The program I caught was primarily about the Manson Family cult, although they did throw in a little bit about John Wayne Gasey at the end. You know, for good measure.

Then they broke to commercial to tell us what was coming up next.

“Stay tuned to The History Channel. At 8:00, go inside the mind of Adolf Hitler. Then at 9:30, take a trip back in time to witness the most heinous murders of Ghengis Kahn.”

What I found horribly ironic was what came next.

“The History Channel, where history comes alive.”

Where history comes alive? Judging by their programming schedule, a more appropriate slogan would have been: “Where history becomes a celebration of bloodlust and villainy.”

I don’t want to single out The History Channel for presenting a biased view of the past, because everyone does it.

A&E, The Discovery Channel and even PBS are all guilty of favoring history of the more exciting (and violent) variety. Our history, like our news, is becoming more geared to entertaining us than educating us.

On the one hand, who can blame ’em? It’s always more exciting to watch a program about Hitler’s experiments into the occult than, say, the Tea Pot Dome Scandal.

But it does seem to set a dangerous precedent when all that we see of our “history” are wars, mass killings and the like.

How much does the average person really know about the civil rights movement beyond “I have a dream” and “We Shall Overcome?” Probably not a whole lot.

How much does the average person know about the ongoing persecution of Native Americans in this country? Beyond an occasional Rage Against The Machine lyric, the issue receives little public attention.

Obviously these types of issues don’t play nearly as well as murder and mayhem, but they are a vital part of our history. And they’re just the tip of the iceberg.

How many people don’t know about the economic struggles of migrant farm workers all across America? How many are aware that to this day, sub-standard health conditions and below minimum wage work are the only option for a large part of rural America?

Yet most of us know every event of World War II like it happened yesterday. You can’t spit at cable television without hitting a program about The Battle of the Bulge, D-Day, Truman’s decision to use the bomb, fighter planes, tanks, bombers, navy vessels or anything else having to do with that damn war.

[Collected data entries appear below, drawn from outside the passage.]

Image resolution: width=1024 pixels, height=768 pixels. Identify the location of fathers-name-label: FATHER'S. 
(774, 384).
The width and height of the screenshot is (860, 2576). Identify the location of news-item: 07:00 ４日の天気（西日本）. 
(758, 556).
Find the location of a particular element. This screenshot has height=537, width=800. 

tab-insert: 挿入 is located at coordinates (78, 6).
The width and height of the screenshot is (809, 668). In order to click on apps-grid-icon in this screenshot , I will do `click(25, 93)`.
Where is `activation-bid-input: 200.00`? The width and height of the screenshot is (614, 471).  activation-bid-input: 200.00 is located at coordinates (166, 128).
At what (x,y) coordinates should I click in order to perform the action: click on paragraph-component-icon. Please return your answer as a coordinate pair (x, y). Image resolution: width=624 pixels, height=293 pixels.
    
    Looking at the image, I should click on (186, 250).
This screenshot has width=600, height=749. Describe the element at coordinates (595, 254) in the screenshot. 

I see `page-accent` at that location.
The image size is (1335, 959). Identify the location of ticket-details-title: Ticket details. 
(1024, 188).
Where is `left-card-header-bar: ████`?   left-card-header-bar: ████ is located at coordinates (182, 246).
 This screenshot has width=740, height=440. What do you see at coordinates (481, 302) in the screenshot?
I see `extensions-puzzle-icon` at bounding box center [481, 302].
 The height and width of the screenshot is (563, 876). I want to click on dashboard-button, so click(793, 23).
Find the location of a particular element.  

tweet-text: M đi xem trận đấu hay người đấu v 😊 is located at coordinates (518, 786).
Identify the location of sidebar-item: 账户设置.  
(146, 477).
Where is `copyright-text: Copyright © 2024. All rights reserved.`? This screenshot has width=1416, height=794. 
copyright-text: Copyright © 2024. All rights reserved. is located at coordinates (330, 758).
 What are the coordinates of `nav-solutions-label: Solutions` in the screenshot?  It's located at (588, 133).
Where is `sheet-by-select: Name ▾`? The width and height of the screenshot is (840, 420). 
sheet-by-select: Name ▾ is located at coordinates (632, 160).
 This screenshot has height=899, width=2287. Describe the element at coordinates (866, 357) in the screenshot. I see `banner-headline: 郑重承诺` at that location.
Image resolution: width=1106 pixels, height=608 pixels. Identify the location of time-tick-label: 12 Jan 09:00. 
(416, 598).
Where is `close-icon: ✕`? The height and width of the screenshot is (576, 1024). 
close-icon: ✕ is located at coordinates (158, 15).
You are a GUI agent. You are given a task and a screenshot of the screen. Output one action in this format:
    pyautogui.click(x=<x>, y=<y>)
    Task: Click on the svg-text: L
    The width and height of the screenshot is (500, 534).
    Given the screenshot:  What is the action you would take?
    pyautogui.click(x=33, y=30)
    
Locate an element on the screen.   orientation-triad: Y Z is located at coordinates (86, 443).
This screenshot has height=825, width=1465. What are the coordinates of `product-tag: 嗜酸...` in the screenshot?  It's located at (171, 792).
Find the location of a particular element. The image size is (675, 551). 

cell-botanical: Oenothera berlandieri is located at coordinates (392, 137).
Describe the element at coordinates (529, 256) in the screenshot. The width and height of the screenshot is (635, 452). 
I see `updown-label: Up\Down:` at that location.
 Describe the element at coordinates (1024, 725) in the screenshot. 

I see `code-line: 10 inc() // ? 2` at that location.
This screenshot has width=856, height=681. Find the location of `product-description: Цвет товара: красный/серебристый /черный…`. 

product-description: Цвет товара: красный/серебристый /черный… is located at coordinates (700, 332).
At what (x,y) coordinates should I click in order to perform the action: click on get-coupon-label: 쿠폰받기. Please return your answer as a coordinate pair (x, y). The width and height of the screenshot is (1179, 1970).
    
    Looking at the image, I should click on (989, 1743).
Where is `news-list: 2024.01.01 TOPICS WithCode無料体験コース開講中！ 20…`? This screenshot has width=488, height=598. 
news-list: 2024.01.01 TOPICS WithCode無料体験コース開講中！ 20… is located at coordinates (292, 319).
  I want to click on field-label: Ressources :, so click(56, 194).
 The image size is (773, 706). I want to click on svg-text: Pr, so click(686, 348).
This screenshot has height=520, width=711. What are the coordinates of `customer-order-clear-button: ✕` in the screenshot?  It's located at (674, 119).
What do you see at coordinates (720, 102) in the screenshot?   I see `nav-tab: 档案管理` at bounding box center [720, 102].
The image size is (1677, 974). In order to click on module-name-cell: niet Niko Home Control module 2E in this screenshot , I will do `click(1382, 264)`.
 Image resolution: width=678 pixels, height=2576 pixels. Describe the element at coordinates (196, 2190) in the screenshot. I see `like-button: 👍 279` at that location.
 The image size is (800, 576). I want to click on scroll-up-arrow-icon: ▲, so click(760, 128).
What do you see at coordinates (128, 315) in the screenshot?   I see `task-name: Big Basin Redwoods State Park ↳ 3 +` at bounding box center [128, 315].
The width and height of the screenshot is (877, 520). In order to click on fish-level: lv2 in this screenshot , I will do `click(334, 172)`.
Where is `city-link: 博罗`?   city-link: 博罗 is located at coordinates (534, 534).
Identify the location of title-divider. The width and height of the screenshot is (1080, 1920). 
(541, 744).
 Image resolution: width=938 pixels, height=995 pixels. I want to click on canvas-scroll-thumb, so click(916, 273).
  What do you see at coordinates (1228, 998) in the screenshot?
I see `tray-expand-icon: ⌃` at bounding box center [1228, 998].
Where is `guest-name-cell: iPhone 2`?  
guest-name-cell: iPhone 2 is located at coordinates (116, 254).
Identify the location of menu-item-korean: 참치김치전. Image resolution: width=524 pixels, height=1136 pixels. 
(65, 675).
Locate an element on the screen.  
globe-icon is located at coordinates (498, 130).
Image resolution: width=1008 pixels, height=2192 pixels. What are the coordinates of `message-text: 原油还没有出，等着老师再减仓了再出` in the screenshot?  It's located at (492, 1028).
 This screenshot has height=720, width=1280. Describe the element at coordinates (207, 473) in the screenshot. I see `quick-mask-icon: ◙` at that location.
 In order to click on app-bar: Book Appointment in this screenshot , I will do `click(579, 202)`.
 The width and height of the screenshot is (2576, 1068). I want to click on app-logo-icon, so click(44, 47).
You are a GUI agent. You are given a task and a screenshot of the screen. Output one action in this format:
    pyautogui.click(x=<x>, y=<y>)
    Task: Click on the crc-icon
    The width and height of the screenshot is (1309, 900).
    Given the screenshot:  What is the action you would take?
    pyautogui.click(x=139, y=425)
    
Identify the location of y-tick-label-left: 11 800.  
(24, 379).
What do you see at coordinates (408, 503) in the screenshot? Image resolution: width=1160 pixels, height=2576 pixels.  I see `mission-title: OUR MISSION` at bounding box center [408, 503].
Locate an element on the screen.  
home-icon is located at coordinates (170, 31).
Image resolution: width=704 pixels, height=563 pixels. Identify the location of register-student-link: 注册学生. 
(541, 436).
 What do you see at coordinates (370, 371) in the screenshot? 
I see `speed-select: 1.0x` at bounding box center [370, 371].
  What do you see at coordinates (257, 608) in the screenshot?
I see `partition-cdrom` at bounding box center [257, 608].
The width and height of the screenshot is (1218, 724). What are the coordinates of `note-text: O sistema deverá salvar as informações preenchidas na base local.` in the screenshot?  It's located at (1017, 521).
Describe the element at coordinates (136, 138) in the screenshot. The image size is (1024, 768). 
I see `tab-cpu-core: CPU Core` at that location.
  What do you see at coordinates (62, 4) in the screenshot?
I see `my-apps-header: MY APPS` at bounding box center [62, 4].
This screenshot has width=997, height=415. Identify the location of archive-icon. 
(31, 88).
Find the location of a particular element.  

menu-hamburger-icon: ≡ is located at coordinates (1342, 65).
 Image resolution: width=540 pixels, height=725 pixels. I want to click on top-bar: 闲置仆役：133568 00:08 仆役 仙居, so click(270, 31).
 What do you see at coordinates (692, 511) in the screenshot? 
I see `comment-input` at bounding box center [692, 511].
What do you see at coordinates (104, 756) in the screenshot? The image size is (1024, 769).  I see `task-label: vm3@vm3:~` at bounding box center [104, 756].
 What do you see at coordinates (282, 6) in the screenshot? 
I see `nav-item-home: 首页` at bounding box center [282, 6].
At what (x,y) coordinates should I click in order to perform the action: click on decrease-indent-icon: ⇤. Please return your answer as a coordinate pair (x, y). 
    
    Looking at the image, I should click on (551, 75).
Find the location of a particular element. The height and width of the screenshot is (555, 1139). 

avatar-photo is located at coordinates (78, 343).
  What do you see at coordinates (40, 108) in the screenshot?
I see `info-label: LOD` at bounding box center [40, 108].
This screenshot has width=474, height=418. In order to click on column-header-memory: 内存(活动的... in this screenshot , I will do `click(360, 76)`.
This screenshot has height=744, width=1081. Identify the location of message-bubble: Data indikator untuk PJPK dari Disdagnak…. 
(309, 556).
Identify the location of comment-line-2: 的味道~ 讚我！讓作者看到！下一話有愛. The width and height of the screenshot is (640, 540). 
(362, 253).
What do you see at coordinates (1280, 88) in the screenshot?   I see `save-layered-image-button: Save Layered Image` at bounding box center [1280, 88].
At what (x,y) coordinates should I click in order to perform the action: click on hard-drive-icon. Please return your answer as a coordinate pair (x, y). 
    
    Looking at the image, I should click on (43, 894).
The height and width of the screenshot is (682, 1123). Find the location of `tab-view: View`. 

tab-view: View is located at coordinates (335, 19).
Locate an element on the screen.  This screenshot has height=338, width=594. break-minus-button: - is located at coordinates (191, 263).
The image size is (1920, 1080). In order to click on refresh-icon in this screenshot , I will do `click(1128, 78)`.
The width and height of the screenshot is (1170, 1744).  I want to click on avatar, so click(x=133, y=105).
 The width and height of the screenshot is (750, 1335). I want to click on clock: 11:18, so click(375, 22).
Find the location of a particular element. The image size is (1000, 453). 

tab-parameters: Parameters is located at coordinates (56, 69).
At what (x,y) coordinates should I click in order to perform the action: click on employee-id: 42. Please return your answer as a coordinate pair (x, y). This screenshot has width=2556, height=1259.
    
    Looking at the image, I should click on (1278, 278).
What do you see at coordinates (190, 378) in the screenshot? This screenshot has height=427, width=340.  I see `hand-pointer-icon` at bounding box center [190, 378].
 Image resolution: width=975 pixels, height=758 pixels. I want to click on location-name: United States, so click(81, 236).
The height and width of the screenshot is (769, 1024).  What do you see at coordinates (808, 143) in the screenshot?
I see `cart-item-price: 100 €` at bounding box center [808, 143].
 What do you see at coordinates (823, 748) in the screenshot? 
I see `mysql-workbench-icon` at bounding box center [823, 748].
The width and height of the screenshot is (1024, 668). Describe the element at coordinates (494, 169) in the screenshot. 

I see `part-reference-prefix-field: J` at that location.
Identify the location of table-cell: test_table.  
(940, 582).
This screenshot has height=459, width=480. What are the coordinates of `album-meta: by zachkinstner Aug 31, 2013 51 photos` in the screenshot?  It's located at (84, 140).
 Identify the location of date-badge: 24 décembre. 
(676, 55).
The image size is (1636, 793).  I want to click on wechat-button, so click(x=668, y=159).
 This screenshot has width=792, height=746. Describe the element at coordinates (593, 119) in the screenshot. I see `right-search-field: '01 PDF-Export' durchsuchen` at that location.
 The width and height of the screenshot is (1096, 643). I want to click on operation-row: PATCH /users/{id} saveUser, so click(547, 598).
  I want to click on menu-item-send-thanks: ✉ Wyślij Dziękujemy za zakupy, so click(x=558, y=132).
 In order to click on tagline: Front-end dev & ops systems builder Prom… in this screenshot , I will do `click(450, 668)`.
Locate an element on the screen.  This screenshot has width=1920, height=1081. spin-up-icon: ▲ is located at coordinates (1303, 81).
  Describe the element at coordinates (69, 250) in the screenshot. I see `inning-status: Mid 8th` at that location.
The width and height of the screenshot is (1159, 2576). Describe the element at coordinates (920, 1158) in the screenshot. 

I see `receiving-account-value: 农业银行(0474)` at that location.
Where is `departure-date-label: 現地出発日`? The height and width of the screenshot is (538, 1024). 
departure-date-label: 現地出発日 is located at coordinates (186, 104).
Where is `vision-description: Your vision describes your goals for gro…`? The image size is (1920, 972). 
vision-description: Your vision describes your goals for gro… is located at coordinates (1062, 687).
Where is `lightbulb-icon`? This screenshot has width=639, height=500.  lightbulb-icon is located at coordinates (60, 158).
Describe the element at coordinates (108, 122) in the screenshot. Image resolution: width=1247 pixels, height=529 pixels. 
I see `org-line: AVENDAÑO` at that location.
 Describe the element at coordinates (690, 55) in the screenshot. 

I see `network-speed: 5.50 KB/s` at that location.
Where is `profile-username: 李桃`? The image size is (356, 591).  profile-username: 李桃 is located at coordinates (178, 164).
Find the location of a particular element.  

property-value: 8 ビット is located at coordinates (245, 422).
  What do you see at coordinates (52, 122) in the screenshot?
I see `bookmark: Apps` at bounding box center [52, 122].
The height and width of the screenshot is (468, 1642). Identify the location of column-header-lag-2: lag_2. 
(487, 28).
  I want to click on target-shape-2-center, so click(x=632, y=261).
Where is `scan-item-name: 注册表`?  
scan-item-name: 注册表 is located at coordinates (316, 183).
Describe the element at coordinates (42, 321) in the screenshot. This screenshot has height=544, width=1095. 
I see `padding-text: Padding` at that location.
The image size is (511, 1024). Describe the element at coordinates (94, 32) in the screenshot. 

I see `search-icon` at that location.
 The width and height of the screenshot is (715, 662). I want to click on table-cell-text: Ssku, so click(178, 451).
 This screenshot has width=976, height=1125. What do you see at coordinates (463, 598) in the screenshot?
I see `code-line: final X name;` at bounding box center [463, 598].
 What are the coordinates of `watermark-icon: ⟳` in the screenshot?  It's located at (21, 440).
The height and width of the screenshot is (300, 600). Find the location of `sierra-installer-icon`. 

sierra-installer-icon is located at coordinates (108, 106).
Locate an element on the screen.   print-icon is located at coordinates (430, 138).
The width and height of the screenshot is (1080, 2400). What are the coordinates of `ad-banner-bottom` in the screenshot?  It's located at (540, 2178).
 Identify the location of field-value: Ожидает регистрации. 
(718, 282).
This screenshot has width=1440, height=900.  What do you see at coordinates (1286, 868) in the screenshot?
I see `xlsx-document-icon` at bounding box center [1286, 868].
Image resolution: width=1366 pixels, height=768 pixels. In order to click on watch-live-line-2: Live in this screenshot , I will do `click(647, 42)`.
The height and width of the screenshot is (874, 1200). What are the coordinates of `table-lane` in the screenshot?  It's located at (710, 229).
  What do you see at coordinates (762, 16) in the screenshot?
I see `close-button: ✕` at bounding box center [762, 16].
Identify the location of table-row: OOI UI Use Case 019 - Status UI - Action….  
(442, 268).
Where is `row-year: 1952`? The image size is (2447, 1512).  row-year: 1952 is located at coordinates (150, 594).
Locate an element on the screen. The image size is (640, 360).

W.W. II is a great war for television, because, more so than any other way, it played out like a good Hollywood movie.

You got the good guys – us – versus the bad guys – Hitler and Mussolini. And things looked bleak for a while, but then we overcame adversity and bombed the hell out of Dresden and Hiroshima. Roll credits.

Everyone’s heard the saying “Those who ignore history are doomed to repeat it.” I think it’s safe to say that a large part of American history is being ignored, and the consequences are obvious.

Dilemmas facing the American worker today are the same ones that have been facing the American worker since the beginning of the century.

These issues have been consistently ignored by news agencies, and now they’re not being considered as part of our history either.

Even more scary is that what is being considered our history are the darkest, most twisted moments of civilization.

I don’t think The History Channel is capable of going more than twelve hours without showing a picture of Hitler. It’s all cleverly veiled as war documentary, but it’s still a pretty sick fascination.

It’s great that a few cable stations are at least doing a little bit to educate people. I’ll take The History Channel over The Golf Channel any day. (In fact, I’d take a good flogging over The Golf Channel, but that’s another story.)

Still, it’s important that we keep in mind that what we are commonly shown to be our “history” may not be the full story. If Hitler and Charles Manson are really the best we have to offer, God help us all.

Ben Godar is a senior in sociology from Ames.